═══ DOCUMENT SECTION
Washington – In reflecting on the 75 years since the end of World War II, the narrative of Japan’s economic regeneration from the ashes of devastation remains nothing short of breathtaking. The onset of the Cold War and the threat of communism, and more immediately the outbreak of the Korean War, were certainly instrumental in the country’s ability to recover from complete defeat. Yet Japan’s rapid postwar expansion was hardly a given even under those circumstances, especially amid trepidation of a re-emerging Japan as a global power.
In hindsight, not only do the stumbling blocks to Japan’s postwar recovery become clearer, but so too does the role that leadership plays in navigating a country out of a treacherous situation. In the face of an increasingly uncertain global outlook amid an ongoing international health crisis that will have severe implications for the world economy as well, a key legacy of the war should be valuing a vision for longer-term growth.
Now widely accepted as a given, Shigeru Yoshida’s push for Japan to focus above all else on ensuring economic recovery was anything but a fait accompli. The prospect of the Japanese economy rebounding so quickly after defeat, and being so heavily dependent on the U.S. security umbrella, had its fair share of opponents both within and outside the country.
Yet Yoshida’s decision to concentrate on industrial output and put aside developing an independent defense policy not only put Japan on the path to steady economic recovery, but also became a standard bearer for the rest of East Asia and beyond. Later, Japan came to redefine the nature of national power itself, with Prime Minister Takeo Fukuda’s declaration in 1977 that Japan would never be a military power again.
Today, it is all too easy to be downbeat about Japan’s future as an economic power, or a major actor on the global stage. It’s also inevitable not to be concerned about the country’s defense capabilities given the growing reluctance of the United States to remain committed in the Indo-Pacific on the one hand, and China’s ever-growing military as well as economic aggression on the other.
══════
═══ DATA SECTION
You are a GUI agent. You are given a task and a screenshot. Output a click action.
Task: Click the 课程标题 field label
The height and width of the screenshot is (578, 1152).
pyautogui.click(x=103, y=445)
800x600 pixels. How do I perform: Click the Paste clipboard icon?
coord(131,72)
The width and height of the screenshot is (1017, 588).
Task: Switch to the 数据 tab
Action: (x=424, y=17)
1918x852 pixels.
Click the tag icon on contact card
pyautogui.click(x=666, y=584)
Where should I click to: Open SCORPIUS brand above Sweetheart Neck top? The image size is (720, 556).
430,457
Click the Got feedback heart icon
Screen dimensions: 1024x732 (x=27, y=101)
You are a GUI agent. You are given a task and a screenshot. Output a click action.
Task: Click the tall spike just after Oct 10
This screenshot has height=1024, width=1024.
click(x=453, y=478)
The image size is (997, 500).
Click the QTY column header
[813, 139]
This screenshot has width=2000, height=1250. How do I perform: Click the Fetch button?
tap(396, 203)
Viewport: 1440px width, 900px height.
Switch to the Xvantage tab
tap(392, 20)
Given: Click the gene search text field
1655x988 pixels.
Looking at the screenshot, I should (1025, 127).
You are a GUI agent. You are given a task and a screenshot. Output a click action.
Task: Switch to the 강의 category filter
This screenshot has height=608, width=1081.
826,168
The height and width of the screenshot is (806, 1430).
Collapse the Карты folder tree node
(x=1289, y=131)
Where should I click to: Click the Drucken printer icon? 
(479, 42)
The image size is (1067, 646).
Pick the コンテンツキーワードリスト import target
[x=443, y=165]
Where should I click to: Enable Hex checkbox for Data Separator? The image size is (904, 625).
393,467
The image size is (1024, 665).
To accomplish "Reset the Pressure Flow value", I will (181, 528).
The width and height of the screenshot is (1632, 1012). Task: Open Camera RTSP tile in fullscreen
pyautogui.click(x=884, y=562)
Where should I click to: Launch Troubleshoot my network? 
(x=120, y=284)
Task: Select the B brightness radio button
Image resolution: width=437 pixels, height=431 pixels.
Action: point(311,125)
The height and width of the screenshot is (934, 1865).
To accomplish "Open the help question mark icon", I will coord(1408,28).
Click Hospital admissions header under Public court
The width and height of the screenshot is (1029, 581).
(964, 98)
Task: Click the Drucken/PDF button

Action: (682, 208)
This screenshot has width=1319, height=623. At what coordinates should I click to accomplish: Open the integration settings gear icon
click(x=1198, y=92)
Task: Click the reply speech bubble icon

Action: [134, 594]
══════
◆ THINGS TO DO ◆
1: In the commentary on Japan's postwar recovery, what did Prime Minister Takeo Fukuda declare in 1977?
2: Quote the commentary on Japan's postwar recovery from "Washington – In" up to and including "a global power.".
The data above are separate material, unrelated to the commentary on Japan's postwar recovery.

◆ ANSWERS TO THE TASKS ◆
1: He declared that Japan would never be a military power again.

2:
Washington – In reflecting on the 75 years since the end of World War II, the narrative of Japan’s economic regeneration from the ashes of devastation remains nothing short of breathtaking. The onset of the Cold War and the threat of communism, and more immediately the outbreak of the Korean War, were certainly instrumental in the country’s ability to recover from complete defeat. Yet Japan’s rapid postwar expansion was hardly a given even under those circumstances, especially amid trepidation of a re-emerging Japan as a global power.